• [Instructions to follow]: Transcribe all records, preserving every character.

[Saved data entries]
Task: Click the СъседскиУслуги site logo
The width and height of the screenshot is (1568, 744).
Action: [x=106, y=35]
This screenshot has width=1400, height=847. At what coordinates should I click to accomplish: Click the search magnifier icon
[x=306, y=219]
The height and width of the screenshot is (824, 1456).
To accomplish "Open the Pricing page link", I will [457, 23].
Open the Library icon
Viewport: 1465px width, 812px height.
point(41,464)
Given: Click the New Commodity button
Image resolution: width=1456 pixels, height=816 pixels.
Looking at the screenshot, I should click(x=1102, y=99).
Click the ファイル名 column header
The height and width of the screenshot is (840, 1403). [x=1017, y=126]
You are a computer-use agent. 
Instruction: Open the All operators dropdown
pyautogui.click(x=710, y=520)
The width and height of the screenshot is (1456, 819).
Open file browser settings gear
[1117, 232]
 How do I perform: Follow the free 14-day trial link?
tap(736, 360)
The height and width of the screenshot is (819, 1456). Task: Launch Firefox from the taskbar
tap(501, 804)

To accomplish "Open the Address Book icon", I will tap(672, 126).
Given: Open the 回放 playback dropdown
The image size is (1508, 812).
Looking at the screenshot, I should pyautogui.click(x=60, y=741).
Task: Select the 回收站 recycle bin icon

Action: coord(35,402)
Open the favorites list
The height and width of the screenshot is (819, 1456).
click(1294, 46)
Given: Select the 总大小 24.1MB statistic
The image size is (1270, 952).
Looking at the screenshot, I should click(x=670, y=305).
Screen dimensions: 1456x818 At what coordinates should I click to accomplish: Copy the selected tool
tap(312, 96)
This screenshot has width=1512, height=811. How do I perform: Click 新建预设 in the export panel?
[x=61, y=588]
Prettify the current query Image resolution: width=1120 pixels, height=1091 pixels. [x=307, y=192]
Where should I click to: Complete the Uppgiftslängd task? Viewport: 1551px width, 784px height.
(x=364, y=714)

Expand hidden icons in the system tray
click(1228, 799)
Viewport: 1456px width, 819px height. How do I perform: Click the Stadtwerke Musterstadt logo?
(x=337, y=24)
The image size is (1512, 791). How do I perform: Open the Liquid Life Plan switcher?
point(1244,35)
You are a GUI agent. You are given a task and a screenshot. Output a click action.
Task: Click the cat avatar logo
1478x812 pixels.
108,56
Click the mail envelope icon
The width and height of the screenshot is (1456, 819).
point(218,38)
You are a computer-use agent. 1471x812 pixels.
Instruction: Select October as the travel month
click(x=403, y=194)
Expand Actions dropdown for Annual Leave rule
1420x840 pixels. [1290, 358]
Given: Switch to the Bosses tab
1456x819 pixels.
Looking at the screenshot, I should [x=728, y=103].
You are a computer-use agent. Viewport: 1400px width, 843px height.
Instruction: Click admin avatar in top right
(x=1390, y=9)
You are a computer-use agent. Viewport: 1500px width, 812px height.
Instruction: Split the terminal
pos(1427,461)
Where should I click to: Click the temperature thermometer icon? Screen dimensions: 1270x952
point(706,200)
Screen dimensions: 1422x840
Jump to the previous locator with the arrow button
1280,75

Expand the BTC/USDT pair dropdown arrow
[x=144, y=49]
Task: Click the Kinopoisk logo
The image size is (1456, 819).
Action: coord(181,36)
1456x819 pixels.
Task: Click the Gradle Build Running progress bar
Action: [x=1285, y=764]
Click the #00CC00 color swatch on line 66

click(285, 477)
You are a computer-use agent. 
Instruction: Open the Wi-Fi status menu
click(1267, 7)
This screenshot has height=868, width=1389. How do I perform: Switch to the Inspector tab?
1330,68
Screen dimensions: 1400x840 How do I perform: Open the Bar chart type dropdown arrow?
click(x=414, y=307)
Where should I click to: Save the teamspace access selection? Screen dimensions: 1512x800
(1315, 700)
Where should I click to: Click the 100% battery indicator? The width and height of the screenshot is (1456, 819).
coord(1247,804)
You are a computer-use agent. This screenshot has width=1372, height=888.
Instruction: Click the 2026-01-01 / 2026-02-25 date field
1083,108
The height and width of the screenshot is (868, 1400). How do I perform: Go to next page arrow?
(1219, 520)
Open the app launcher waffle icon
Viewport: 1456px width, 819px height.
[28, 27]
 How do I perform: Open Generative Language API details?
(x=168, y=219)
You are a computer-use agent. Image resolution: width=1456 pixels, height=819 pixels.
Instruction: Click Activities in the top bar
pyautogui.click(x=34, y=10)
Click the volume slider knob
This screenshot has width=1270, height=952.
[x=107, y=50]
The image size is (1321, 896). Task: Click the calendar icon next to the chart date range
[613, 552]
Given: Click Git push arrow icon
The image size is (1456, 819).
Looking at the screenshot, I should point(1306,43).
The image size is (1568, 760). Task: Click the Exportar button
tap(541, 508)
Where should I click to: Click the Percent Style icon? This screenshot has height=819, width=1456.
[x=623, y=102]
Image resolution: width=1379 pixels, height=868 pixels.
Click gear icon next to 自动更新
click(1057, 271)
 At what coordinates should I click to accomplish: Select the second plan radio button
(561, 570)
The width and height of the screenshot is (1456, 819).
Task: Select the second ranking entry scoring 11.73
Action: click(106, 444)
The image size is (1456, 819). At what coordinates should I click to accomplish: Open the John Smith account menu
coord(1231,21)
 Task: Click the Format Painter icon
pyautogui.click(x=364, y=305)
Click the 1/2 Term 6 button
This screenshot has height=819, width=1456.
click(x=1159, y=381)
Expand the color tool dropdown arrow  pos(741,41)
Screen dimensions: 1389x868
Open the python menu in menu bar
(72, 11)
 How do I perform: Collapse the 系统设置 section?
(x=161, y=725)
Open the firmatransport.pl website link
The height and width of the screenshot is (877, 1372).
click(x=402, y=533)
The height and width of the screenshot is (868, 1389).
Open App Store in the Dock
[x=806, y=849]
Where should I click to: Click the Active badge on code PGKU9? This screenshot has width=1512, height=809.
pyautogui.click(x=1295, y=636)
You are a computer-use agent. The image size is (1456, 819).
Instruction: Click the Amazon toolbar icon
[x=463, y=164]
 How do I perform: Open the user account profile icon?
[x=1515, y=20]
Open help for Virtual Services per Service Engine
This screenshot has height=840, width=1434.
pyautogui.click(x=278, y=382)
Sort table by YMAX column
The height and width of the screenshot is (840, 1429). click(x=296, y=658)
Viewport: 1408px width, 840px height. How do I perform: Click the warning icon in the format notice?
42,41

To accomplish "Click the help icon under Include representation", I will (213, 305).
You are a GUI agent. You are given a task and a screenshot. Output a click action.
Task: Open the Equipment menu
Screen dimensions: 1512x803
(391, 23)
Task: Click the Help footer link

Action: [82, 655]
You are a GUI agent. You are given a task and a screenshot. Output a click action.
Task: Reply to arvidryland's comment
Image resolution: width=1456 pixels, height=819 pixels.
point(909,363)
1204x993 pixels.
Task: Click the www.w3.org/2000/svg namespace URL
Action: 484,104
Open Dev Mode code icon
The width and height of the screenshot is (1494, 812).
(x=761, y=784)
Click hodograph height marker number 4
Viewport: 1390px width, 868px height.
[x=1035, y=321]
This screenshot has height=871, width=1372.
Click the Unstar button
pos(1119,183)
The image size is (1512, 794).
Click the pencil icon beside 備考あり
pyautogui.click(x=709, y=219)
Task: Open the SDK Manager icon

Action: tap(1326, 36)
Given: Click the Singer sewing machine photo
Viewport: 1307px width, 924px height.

• [Exercise result]:
Task: Click the СъседскиУслуги site logo
The width and height of the screenshot is (1568, 744).
Action: [x=106, y=35]
This screenshot has width=1400, height=847. At what coordinates should I click to accomplish: Click the search magnifier icon
[x=306, y=219]
The height and width of the screenshot is (824, 1456).
To accomplish "Open the Pricing page link", I will [457, 23].
Open the Library icon
Viewport: 1465px width, 812px height.
point(41,464)
Given: Click the New Commodity button
Image resolution: width=1456 pixels, height=816 pixels.
Looking at the screenshot, I should click(x=1102, y=99).
Click the ファイル名 column header
The height and width of the screenshot is (840, 1403). [x=1017, y=126]
You are a computer-use agent. 
Instruction: Open the All operators dropdown
pyautogui.click(x=710, y=520)
The width and height of the screenshot is (1456, 819).
Open file browser settings gear
[1117, 232]
 How do I perform: Follow the free 14-day trial link?
tap(736, 360)
The height and width of the screenshot is (819, 1456). Task: Launch Firefox from the taskbar
tap(501, 804)

To accomplish "Open the Address Book icon", I will tap(672, 126).
Given: Open the 回放 playback dropdown
The image size is (1508, 812).
Looking at the screenshot, I should pyautogui.click(x=60, y=741).
Task: Select the 回收站 recycle bin icon

Action: coord(35,402)
Open the favorites list
The height and width of the screenshot is (819, 1456).
click(1294, 46)
Given: Select the 总大小 24.1MB statistic
The image size is (1270, 952).
Looking at the screenshot, I should click(x=670, y=305).
Screen dimensions: 1456x818 At what coordinates should I click to accomplish: Copy the selected tool
tap(312, 96)
This screenshot has width=1512, height=811. How do I perform: Click 新建预设 in the export panel?
[x=61, y=588]
Prettify the current query Image resolution: width=1120 pixels, height=1091 pixels. [x=307, y=192]
Where should I click to: Complete the Uppgiftslängd task? Viewport: 1551px width, 784px height.
(x=364, y=714)

Expand hidden icons in the system tray
click(1228, 799)
Viewport: 1456px width, 819px height. How do I perform: Click the Stadtwerke Musterstadt logo?
(x=337, y=24)
The image size is (1512, 791). How do I perform: Open the Liquid Life Plan switcher?
point(1244,35)
You are a GUI agent. You are given a task and a screenshot. Output a click action.
Task: Click the cat avatar logo
1478x812 pixels.
108,56
Click the mail envelope icon
The width and height of the screenshot is (1456, 819).
point(218,38)
You are a computer-use agent. 1471x812 pixels.
Instruction: Select October as the travel month
click(x=403, y=194)
Expand Actions dropdown for Annual Leave rule
1420x840 pixels. [1290, 358]
Given: Switch to the Bosses tab
1456x819 pixels.
Looking at the screenshot, I should [x=728, y=103].
You are a computer-use agent. Viewport: 1400px width, 843px height.
Instruction: Click admin avatar in top right
(x=1390, y=9)
You are a computer-use agent. Viewport: 1500px width, 812px height.
Instruction: Split the terminal
pos(1427,461)
Where should I click to: Click the temperature thermometer icon? Screen dimensions: 1270x952
point(706,200)
Screen dimensions: 1422x840
Jump to the previous locator with the arrow button
1280,75

Expand the BTC/USDT pair dropdown arrow
[x=144, y=49]
Task: Click the Kinopoisk logo
The image size is (1456, 819).
Action: coord(181,36)
1456x819 pixels.
Task: Click the Gradle Build Running progress bar
Action: [x=1285, y=764]
Click the #00CC00 color swatch on line 66

click(285, 477)
You are a computer-use agent. 
Instruction: Open the Wi-Fi status menu
click(1267, 7)
This screenshot has height=868, width=1389. How do I perform: Switch to the Inspector tab?
1330,68
Screen dimensions: 1400x840 How do I perform: Open the Bar chart type dropdown arrow?
click(x=414, y=307)
Where should I click to: Save the teamspace access selection? Screen dimensions: 1512x800
(1315, 700)
Where should I click to: Click the 100% battery indicator? The width and height of the screenshot is (1456, 819).
coord(1247,804)
You are a computer-use agent. This screenshot has width=1372, height=888.
Instruction: Click the 2026-01-01 / 2026-02-25 date field
1083,108
The height and width of the screenshot is (868, 1400). How do I perform: Go to next page arrow?
(1219, 520)
Open the app launcher waffle icon
Viewport: 1456px width, 819px height.
[28, 27]
 How do I perform: Open Generative Language API details?
(x=168, y=219)
You are a computer-use agent. Image resolution: width=1456 pixels, height=819 pixels.
Instruction: Click Activities in the top bar
pyautogui.click(x=34, y=10)
Click the volume slider knob
This screenshot has width=1270, height=952.
[x=107, y=50]
The image size is (1321, 896). Task: Click the calendar icon next to the chart date range
[613, 552]
Given: Click Git push arrow icon
The image size is (1456, 819).
Looking at the screenshot, I should point(1306,43).
The image size is (1568, 760). Task: Click the Exportar button
tap(541, 508)
Where should I click to: Click the Percent Style icon? This screenshot has height=819, width=1456.
[x=623, y=102]
Image resolution: width=1379 pixels, height=868 pixels.
Click gear icon next to 自动更新
click(1057, 271)
 At what coordinates should I click to accomplish: Select the second plan radio button
(561, 570)
The width and height of the screenshot is (1456, 819).
Task: Select the second ranking entry scoring 11.73
Action: click(106, 444)
The image size is (1456, 819). At what coordinates should I click to accomplish: Open the John Smith account menu
coord(1231,21)
 Task: Click the Format Painter icon
pyautogui.click(x=364, y=305)
Click the 1/2 Term 6 button
This screenshot has height=819, width=1456.
click(x=1159, y=381)
Expand the color tool dropdown arrow  pos(741,41)
Screen dimensions: 1389x868
Open the python menu in menu bar
(72, 11)
 How do I perform: Collapse the 系统设置 section?
(x=161, y=725)
Open the firmatransport.pl website link
The height and width of the screenshot is (877, 1372).
click(x=402, y=533)
The height and width of the screenshot is (868, 1389).
Open App Store in the Dock
[x=806, y=849]
Where should I click to: Click the Active badge on code PGKU9? This screenshot has width=1512, height=809.
pyautogui.click(x=1295, y=636)
You are a computer-use agent. The image size is (1456, 819).
Instruction: Click the Amazon toolbar icon
[x=463, y=164]
 How do I perform: Open the user account profile icon?
[x=1515, y=20]
Open help for Virtual Services per Service Engine
This screenshot has height=840, width=1434.
pyautogui.click(x=278, y=382)
Sort table by YMAX column
The height and width of the screenshot is (840, 1429). click(x=296, y=658)
Viewport: 1408px width, 840px height. How do I perform: Click the warning icon in the format notice?
42,41

To accomplish "Click the help icon under Include representation", I will (213, 305).
You are a GUI agent. You are given a task and a screenshot. Output a click action.
Task: Open the Equipment menu
Screen dimensions: 1512x803
(391, 23)
Task: Click the Help footer link

Action: [82, 655]
You are a GUI agent. You are given a task and a screenshot. Output a click action.
Task: Reply to arvidryland's comment
Image resolution: width=1456 pixels, height=819 pixels.
point(909,363)
1204x993 pixels.
Task: Click the www.w3.org/2000/svg namespace URL
Action: 484,104
Open Dev Mode code icon
The width and height of the screenshot is (1494, 812).
(x=761, y=784)
Click hodograph height marker number 4
Viewport: 1390px width, 868px height.
[x=1035, y=321]
This screenshot has height=871, width=1372.
Click the Unstar button
pos(1119,183)
The image size is (1512, 794).
Click the pencil icon beside 備考あり
pyautogui.click(x=709, y=219)
Task: Open the SDK Manager icon

Action: tap(1326, 36)
Given: Click the Singer sewing machine photo
Viewport: 1307px width, 924px height.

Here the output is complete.